UNITED24 - Make a charitable donation in support of Ukraine!


Yamina (“Rightward”)

Israel geared up for its third election 02 March 2020 in less than a year after neither Prime Minister Benjamin Netanyahu nor his centrist challenger Benny Gantz were able to form a majority government following two polls in 2019. Whoever is tasked with forming a government will need to win the support of small parties, which can wield major clout in coalition negotiations. Under Israel’s system of proportional representation, parties may form joint electoral lists to boost their chances of being selected as coalition partners.

On 14 January 2020, Defense Minister Naftali Bennett’s New Right party struck a deal with the National Union faction of Transport Minister Bezalel Smotrich. On 15 January 2020, just before the deadline for filing electoral lists, they were joined by the national religious Jewish Home party, led by Education Minister Rafi Peretz. The trio ran under the name Yamina (“Rightward” in Hebrew).

Hayemin Hehadash / New Right

Two Israeli ministers split from the religious-nationalist Jewish Home party and set up a new right-wing faction that they say will be a partnership between secular and religious politicians. Naftali Bennett, the minister of education, and Ayelet Shaked, the justice minister, announced their new party, Hayemin Hehadash or New Right, in a news conference in Tel Aviv on 30 December 2018 and vowed to take votes away from Prime Minister Benjamin Netanyahu's right-wing Likud party. According to The Jerusalem Post, the New Right will alternate between religious and secular candidates on its list.

"We did not succeed in Bayit Yehudi in raising the banner of real partnership between religious and secular," Shaked said, using the Hebrew name for Jewish Home. "We'll regain Knesset seats that have slipped from the Likud to the left - to parties that claim to be right-wing but are in fact left," she said. "The party will strengthen the right."

The ministers said that while Jewish Home had become a "significant force" in government over the past six years, their power had waned. "We greatly appreciate Netanyahu and his contributions over the years to Israel but the real right, the whole nationalist camp, cannot be captives of one person," Bennett said. "With Hayemin Hehadash, Israel is winning again."

The party will firmly oppose the creation of a Palestinian state, he continued. "I want to be very very clear," he said. "The New Right party is right-wing, no buts and no sort-ofs. In favor of the Land of Israel without compromise, against a Palestinian state, period." He also added that the New Right party would not have allowed the Israeli disengagement from the Gaza Strip 13 years ago.
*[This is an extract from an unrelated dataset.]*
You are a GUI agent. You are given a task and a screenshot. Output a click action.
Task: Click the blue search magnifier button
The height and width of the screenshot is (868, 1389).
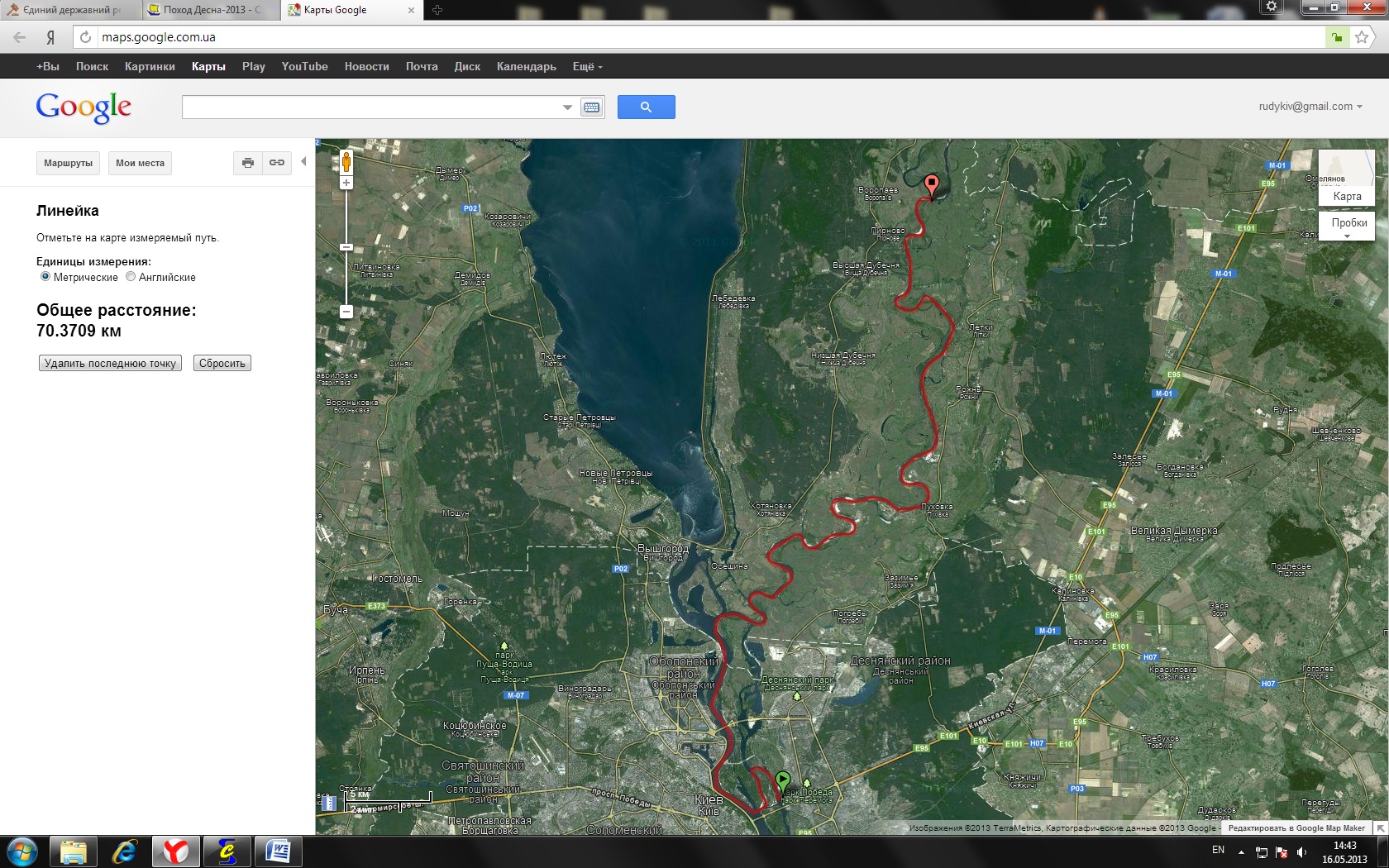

The New Right, led by Defense Minister Naftali Bennett and former Justice Minister and Yamina MK Ayelet Shaked, failed to pass the electoral threshold in the April 2019 elections. Ahead of the September vote, it formed an alliance between Bayit Yehudi, led by Education Minister Rabbi Rafi Peretz – a party Bennett and Shaked had departed – and with Transportation Minister Bezalel Smotrich’s National Union. Together, the formations won seven seats but split into two camps right after the election. Ahead of the third round, a new ugly controversy arose when Peretz decided to form an electoral merger with far-right Otzma Yehudit, while Smotrich forged a deal with Bennett. Pressured by other prominent members of the party, Peretz eventually decided to give up Otzma to enter the Yamina alliance.

Minister of Defense Naftali Bennett called 29 January 2020 for Israel to establish sovereignty over nearly a third of the occupied West Bank, hours after United States President Donald Trump announced a Middle East peace plan that Palestinians said amounted to apartheid. "Last night history knocked on the door of our home and gave us a one-time opportunity to apply Israeli law on all settlements in Samaria, Judea, the Jordan Valley and the northern Dead Sea," Bennett said, using the Hebrew names for areas in the Israeli-occupied West Bank. "The Israeli government," he said, "will not recognise a Palestinian state."